> _Exercise objective_: Reproduce the listing below line for line, with no changes.

> _Data to process_:
___

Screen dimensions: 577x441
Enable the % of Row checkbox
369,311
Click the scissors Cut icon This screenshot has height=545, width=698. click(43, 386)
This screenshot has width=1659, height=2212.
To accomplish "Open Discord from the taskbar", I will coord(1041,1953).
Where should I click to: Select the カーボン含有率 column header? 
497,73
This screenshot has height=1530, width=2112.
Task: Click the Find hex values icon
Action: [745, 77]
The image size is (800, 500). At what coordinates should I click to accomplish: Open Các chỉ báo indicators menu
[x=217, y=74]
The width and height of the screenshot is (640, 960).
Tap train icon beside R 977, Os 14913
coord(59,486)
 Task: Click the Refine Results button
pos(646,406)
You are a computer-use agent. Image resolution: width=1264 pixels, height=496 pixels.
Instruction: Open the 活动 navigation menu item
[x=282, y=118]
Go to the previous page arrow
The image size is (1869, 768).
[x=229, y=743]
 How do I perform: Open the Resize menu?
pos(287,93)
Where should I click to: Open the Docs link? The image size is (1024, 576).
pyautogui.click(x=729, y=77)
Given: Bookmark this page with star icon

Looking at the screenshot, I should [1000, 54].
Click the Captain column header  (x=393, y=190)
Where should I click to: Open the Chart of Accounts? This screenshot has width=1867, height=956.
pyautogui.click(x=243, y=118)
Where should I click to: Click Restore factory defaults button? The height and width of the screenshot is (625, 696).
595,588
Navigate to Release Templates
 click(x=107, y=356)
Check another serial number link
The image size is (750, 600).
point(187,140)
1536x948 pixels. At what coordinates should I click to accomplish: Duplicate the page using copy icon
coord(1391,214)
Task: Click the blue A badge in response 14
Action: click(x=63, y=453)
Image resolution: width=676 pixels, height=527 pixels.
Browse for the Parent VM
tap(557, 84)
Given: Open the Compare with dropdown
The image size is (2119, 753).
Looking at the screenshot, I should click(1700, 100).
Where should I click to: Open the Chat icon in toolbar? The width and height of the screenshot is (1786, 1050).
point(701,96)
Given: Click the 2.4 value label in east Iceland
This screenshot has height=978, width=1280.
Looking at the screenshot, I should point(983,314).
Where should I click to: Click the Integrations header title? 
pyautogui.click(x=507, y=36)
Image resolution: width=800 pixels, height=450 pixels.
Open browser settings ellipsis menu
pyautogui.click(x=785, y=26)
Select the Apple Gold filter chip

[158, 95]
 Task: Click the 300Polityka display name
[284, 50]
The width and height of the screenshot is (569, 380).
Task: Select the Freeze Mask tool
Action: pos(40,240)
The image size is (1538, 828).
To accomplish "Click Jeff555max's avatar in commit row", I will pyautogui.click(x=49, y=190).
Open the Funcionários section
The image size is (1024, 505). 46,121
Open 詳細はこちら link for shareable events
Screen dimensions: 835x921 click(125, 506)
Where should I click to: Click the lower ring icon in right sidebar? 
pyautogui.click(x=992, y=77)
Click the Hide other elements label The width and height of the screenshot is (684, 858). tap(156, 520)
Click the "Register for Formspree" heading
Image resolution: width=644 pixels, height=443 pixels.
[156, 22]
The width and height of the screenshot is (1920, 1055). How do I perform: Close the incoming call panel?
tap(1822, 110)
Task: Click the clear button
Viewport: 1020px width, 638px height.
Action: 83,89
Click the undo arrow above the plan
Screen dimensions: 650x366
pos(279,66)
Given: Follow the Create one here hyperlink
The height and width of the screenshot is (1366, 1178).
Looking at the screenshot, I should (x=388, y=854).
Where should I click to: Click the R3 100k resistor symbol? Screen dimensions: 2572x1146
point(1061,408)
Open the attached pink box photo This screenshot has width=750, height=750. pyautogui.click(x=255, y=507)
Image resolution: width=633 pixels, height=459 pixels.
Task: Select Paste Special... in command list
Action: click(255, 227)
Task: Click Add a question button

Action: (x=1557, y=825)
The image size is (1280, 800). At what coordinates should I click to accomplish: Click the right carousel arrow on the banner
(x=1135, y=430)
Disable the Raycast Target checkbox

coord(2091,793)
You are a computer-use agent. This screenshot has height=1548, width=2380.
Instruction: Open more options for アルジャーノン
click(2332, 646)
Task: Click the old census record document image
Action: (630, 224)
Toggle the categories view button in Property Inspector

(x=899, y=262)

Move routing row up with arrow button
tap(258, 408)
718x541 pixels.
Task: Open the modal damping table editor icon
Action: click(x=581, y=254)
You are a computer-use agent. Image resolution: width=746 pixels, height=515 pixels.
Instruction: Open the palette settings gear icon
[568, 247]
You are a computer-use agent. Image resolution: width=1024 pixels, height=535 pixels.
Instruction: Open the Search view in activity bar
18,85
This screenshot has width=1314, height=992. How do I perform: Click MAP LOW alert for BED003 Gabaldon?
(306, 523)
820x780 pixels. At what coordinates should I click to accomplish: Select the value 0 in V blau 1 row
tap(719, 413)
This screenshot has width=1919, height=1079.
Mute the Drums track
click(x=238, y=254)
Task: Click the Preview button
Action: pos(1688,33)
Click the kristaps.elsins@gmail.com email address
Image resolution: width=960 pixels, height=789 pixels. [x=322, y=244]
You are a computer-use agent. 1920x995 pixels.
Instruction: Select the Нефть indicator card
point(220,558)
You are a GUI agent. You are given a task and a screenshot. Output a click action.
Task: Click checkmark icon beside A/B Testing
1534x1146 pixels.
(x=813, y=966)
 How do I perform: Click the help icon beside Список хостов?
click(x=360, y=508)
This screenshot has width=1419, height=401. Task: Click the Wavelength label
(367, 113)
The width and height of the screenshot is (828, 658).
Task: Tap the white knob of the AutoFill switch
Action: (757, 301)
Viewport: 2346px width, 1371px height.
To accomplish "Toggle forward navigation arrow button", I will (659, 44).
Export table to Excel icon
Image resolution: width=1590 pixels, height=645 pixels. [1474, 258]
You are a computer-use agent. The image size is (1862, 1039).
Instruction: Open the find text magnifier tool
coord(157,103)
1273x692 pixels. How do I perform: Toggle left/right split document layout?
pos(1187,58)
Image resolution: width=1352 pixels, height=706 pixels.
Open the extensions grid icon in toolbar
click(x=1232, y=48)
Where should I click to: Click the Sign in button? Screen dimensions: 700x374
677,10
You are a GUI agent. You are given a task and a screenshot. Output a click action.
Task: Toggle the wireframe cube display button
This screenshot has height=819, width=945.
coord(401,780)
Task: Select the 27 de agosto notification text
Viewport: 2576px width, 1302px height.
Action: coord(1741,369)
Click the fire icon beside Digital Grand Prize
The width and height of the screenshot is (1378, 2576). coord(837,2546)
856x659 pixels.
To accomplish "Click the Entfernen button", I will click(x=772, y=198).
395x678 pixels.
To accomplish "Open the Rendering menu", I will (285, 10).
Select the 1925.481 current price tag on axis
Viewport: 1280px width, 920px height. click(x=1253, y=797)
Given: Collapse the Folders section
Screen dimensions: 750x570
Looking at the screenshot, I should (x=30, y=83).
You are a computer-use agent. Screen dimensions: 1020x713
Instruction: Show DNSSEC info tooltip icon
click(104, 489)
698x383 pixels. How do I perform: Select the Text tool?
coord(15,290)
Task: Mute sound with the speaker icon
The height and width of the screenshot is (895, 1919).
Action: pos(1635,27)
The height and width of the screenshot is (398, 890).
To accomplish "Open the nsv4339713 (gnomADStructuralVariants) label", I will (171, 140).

___

> _Response_:
Screen dimensions: 577x441
Enable the % of Row checkbox
369,311
Click the scissors Cut icon This screenshot has height=545, width=698. click(43, 386)
This screenshot has width=1659, height=2212.
To accomplish "Open Discord from the taskbar", I will coord(1041,1953).
Where should I click to: Select the カーボン含有率 column header? 
497,73
This screenshot has height=1530, width=2112.
Task: Click the Find hex values icon
Action: [745, 77]
The image size is (800, 500). At what coordinates should I click to accomplish: Open Các chỉ báo indicators menu
[x=217, y=74]
The width and height of the screenshot is (640, 960).
Tap train icon beside R 977, Os 14913
coord(59,486)
 Task: Click the Refine Results button
pos(646,406)
You are a computer-use agent. Image resolution: width=1264 pixels, height=496 pixels.
Instruction: Open the 活动 navigation menu item
[x=282, y=118]
Go to the previous page arrow
The image size is (1869, 768).
[x=229, y=743]
 How do I perform: Open the Resize menu?
pos(287,93)
Where should I click to: Open the Docs link? The image size is (1024, 576).
pyautogui.click(x=729, y=77)
Given: Bookmark this page with star icon

Looking at the screenshot, I should [1000, 54].
Click the Captain column header  (x=393, y=190)
Where should I click to: Open the Chart of Accounts? This screenshot has width=1867, height=956.
pyautogui.click(x=243, y=118)
Where should I click to: Click Restore factory defaults button? The height and width of the screenshot is (625, 696).
595,588
Navigate to Release Templates
 click(x=107, y=356)
Check another serial number link
The image size is (750, 600).
point(187,140)
1536x948 pixels. At what coordinates should I click to accomplish: Duplicate the page using copy icon
coord(1391,214)
Task: Click the blue A badge in response 14
Action: click(x=63, y=453)
Image resolution: width=676 pixels, height=527 pixels.
Browse for the Parent VM
tap(557, 84)
Given: Open the Compare with dropdown
The image size is (2119, 753).
Looking at the screenshot, I should click(1700, 100).
Where should I click to: Open the Chat icon in toolbar? The width and height of the screenshot is (1786, 1050).
point(701,96)
Given: Click the 2.4 value label in east Iceland
This screenshot has height=978, width=1280.
Looking at the screenshot, I should point(983,314).
Where should I click to: Click the Integrations header title? 
pyautogui.click(x=507, y=36)
Image resolution: width=800 pixels, height=450 pixels.
Open browser settings ellipsis menu
pyautogui.click(x=785, y=26)
Select the Apple Gold filter chip

[158, 95]
 Task: Click the 300Polityka display name
[284, 50]
The width and height of the screenshot is (569, 380).
Task: Select the Freeze Mask tool
Action: pos(40,240)
The image size is (1538, 828).
To accomplish "Click Jeff555max's avatar in commit row", I will pyautogui.click(x=49, y=190).
Open the Funcionários section
The image size is (1024, 505). 46,121
Open 詳細はこちら link for shareable events
Screen dimensions: 835x921 click(125, 506)
Where should I click to: Click the lower ring icon in right sidebar? 
pyautogui.click(x=992, y=77)
Click the Hide other elements label The width and height of the screenshot is (684, 858). tap(156, 520)
Click the "Register for Formspree" heading
Image resolution: width=644 pixels, height=443 pixels.
[156, 22]
The width and height of the screenshot is (1920, 1055). How do I perform: Close the incoming call panel?
tap(1822, 110)
Task: Click the clear button
Viewport: 1020px width, 638px height.
Action: 83,89
Click the undo arrow above the plan
Screen dimensions: 650x366
pos(279,66)
Given: Follow the Create one here hyperlink
The height and width of the screenshot is (1366, 1178).
Looking at the screenshot, I should (x=388, y=854).
Where should I click to: Click the R3 100k resistor symbol? Screen dimensions: 2572x1146
point(1061,408)
Open the attached pink box photo This screenshot has width=750, height=750. pyautogui.click(x=255, y=507)
Image resolution: width=633 pixels, height=459 pixels.
Task: Select Paste Special... in command list
Action: click(255, 227)
Task: Click Add a question button

Action: (x=1557, y=825)
The image size is (1280, 800). At what coordinates should I click to accomplish: Click the right carousel arrow on the banner
(x=1135, y=430)
Disable the Raycast Target checkbox

coord(2091,793)
You are a computer-use agent. This screenshot has height=1548, width=2380.
Instruction: Open more options for アルジャーノン
click(2332, 646)
Task: Click the old census record document image
Action: (630, 224)
Toggle the categories view button in Property Inspector

(x=899, y=262)

Move routing row up with arrow button
tap(258, 408)
718x541 pixels.
Task: Open the modal damping table editor icon
Action: click(x=581, y=254)
You are a computer-use agent. Image resolution: width=746 pixels, height=515 pixels.
Instruction: Open the palette settings gear icon
[568, 247]
You are a computer-use agent. Image resolution: width=1024 pixels, height=535 pixels.
Instruction: Open the Search view in activity bar
18,85
This screenshot has width=1314, height=992. How do I perform: Click MAP LOW alert for BED003 Gabaldon?
(306, 523)
820x780 pixels. At what coordinates should I click to accomplish: Select the value 0 in V blau 1 row
tap(719, 413)
This screenshot has width=1919, height=1079.
Mute the Drums track
click(x=238, y=254)
Task: Click the Preview button
Action: pos(1688,33)
Click the kristaps.elsins@gmail.com email address
Image resolution: width=960 pixels, height=789 pixels. [x=322, y=244]
You are a computer-use agent. 1920x995 pixels.
Instruction: Select the Нефть indicator card
point(220,558)
You are a GUI agent. You are given a task and a screenshot. Output a click action.
Task: Click checkmark icon beside A/B Testing
1534x1146 pixels.
(x=813, y=966)
 How do I perform: Click the help icon beside Список хостов?
click(x=360, y=508)
This screenshot has width=1419, height=401. Task: Click the Wavelength label
(367, 113)
The width and height of the screenshot is (828, 658).
Task: Tap the white knob of the AutoFill switch
Action: (757, 301)
Viewport: 2346px width, 1371px height.
To accomplish "Toggle forward navigation arrow button", I will (659, 44).
Export table to Excel icon
Image resolution: width=1590 pixels, height=645 pixels. [1474, 258]
You are a computer-use agent. The image size is (1862, 1039).
Instruction: Open the find text magnifier tool
coord(157,103)
1273x692 pixels. How do I perform: Toggle left/right split document layout?
pos(1187,58)
Image resolution: width=1352 pixels, height=706 pixels.
Open the extensions grid icon in toolbar
click(x=1232, y=48)
Where should I click to: Click the Sign in button? Screen dimensions: 700x374
677,10
You are a GUI agent. You are given a task and a screenshot. Output a click action.
Task: Toggle the wireframe cube display button
This screenshot has height=819, width=945.
coord(401,780)
Task: Select the 27 de agosto notification text
Viewport: 2576px width, 1302px height.
Action: coord(1741,369)
Click the fire icon beside Digital Grand Prize
The width and height of the screenshot is (1378, 2576). coord(837,2546)
856x659 pixels.
To accomplish "Click the Entfernen button", I will click(x=772, y=198).
395x678 pixels.
To accomplish "Open the Rendering menu", I will (285, 10).
Select the 1925.481 current price tag on axis
Viewport: 1280px width, 920px height. click(x=1253, y=797)
Given: Collapse the Folders section
Screen dimensions: 750x570
Looking at the screenshot, I should (x=30, y=83).
You are a computer-use agent. Screen dimensions: 1020x713
Instruction: Show DNSSEC info tooltip icon
click(104, 489)
698x383 pixels. How do I perform: Select the Text tool?
coord(15,290)
Task: Mute sound with the speaker icon
The height and width of the screenshot is (895, 1919).
Action: pos(1635,27)
The height and width of the screenshot is (398, 890).
To accomplish "Open the nsv4339713 (gnomADStructuralVariants) label", I will (171, 140).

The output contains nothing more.